Il fait un temps splendide. J’ai cru que les plantes du balcon n’avaient plus besoin de mes soins et j’ai cessé de les arroser. Les pétunias ont été les premiers à s’incliner devant leur sort, les impatientes les suivront bientôt, j’imagine que les gloires du matin et les haricots d’Espagne feront de même.

Photo : Céline Blondeau

Ah ! je me trompe. Les gloires du matin, fières et déterminées, n’entendent pas s’éteindre doucement sans protester. En dépit de leurs feuilles fanées, elles continuent de présenter leurs belles et grandes fleurs bleues à la lumière d’octobre et à mon émerveillement matinal. Je me sens un peu coupable et je recommence à les arroser. Les haricots d’Espagne résistent également. Une exceptionnelle récolte alourdit leurs tiges et peut-être aimeraient-ils ne pas l’avoir produite pour rien.

Une infime partie de ces belles grosses fèves me sera nécessaire pour les semis du printemps prochain. Tout de même, je cueillerai tout et donnerai le reste à qui le veut. Après tout, ils ont donné généreusement, je me sentirais mal à l’aise de gaspiller le fruit de leurs efforts.

Un vrai bel automne qui succède à un été exceptionnellement chaud. Mais un automne assombri par la guerre. On a beau se faire croire que cette guerre ne nous concerne pas, la réalité reprend vite le dessus. Cette guerre nous concerne toutes et tous, même si elle a été décidée en-dehors de nous et pour des intérêts autres que ce qu’il paraît. Même si elle se joue à des milliers de kilomètres de moi, elle me dérange. Je ne peux pas faire semblant qu,elle n’existe pas et l’éliminer de mes conversations. Mes chroniques s’en ressentent, également, je pourrais presque les intituler « chroniques de guerre ».

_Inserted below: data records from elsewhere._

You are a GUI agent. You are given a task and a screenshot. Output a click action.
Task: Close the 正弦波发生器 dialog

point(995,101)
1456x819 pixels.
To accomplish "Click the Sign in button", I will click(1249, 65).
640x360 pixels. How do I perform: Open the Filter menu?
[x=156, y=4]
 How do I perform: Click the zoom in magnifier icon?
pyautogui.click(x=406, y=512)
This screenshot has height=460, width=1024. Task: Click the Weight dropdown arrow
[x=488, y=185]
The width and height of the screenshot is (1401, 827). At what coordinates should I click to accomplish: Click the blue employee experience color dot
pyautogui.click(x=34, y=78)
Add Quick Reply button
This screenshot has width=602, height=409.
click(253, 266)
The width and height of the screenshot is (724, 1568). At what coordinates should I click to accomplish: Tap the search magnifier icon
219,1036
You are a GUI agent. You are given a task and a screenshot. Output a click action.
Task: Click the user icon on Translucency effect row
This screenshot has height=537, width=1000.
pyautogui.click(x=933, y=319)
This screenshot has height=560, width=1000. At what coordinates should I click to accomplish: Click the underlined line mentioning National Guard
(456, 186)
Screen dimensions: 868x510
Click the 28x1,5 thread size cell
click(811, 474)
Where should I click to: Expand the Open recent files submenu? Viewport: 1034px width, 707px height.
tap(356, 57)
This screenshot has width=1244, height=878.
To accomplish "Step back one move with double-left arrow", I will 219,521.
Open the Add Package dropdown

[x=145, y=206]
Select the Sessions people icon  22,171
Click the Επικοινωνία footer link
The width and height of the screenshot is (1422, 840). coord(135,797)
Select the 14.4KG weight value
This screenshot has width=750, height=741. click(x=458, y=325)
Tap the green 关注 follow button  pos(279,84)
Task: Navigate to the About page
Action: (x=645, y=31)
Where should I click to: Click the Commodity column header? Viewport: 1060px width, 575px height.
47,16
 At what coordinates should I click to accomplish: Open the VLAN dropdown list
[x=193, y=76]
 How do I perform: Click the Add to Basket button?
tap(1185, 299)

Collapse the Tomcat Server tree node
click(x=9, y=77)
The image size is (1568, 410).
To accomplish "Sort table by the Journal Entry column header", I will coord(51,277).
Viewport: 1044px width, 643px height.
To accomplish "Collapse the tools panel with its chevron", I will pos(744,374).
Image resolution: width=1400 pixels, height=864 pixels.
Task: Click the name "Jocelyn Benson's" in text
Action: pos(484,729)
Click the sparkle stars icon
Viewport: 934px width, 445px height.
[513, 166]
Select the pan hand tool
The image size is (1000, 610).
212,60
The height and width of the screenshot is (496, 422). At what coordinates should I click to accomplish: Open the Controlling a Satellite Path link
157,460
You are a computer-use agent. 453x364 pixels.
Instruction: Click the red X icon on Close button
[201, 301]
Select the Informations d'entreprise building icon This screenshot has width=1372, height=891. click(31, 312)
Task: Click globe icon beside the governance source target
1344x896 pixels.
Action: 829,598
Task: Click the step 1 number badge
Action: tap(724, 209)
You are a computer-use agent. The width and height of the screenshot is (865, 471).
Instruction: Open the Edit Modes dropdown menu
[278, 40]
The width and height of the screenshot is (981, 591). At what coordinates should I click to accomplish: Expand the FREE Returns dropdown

Il s’agit d’une guerre stupide, je pense que toutes les guerres le sont. Je ne vois pas de logique à bombarder un pays ravagé déjà par vingt-deux ans de guerre. Même si on frappait l’Afghanistan jusqu’à ce qu’il n’y reste plus un seul édifice ni un seul être humain, le terrorisme international ne serait pas mort pour autant. Où qu’ils soient dans le monde, les nombreux réseaux terroristes ne seront pas désarmés par cette guerre et les bombardements feront d’inutiles et innocentes victimes. Je ne crois même pas que la capture de Ben Laden et la lutte au terrorisme soient les motifs principaux des bombardements américains en Afghanistan.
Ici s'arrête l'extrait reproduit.